/ viernes 20 de septiembre de 2019

No me defienda, compadre


Un borracho llega a su casa acompañado de su mejor amigo, y cuando los recibe su esposa reclamándole agriamente su avanzado estado de ebriedad, su compañero de parranda le dice a la señora que no se enoje con su cónyuge, pues el pobrecito no tuvo la culpa de beber más de lo prudente, sino que fue una mujer quien lo obligó a seguir ingiriendo bebidas alcohólicas en aquella noche de fiesta. Ante lo cual el señor de la casa le dice el consabido: “No me defienda, compadre”.

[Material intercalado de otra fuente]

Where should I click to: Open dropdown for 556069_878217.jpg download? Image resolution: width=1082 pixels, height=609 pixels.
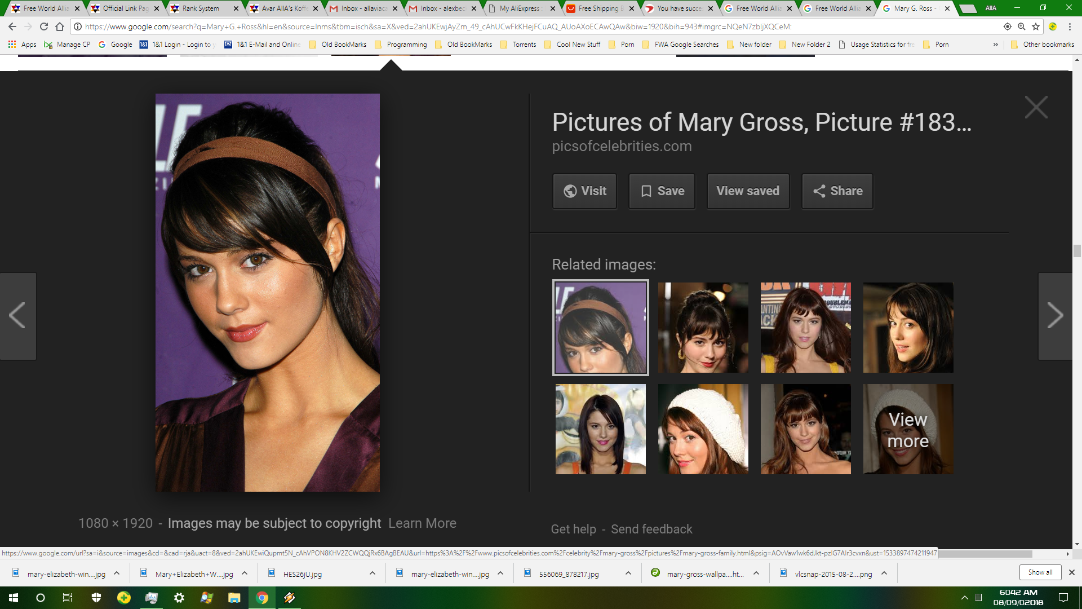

He de confesar que a menudo me siento defraudado y avergonzado por quienes —pretendiendo defender a la Iglesia en foros públicos y redes sociales en lo tocante a grandes temas como el aborto, el uso de anticonceptivos, la eutanasia, la legalización de uniones entre personas del mismo sexo pretendiendo equipararlas con el matrimonio, etc.— usan argumentos de corte sentimental, o desautorizan a sus contrarios criticándolos por sus gestos, o por otros motivos banales. Lo mismo me sucede cuando alguien expone su opinión en temas de política colocando una imagen religiosa detrás de él, v.g.: un cuadro de la Virgen de Guadalupe.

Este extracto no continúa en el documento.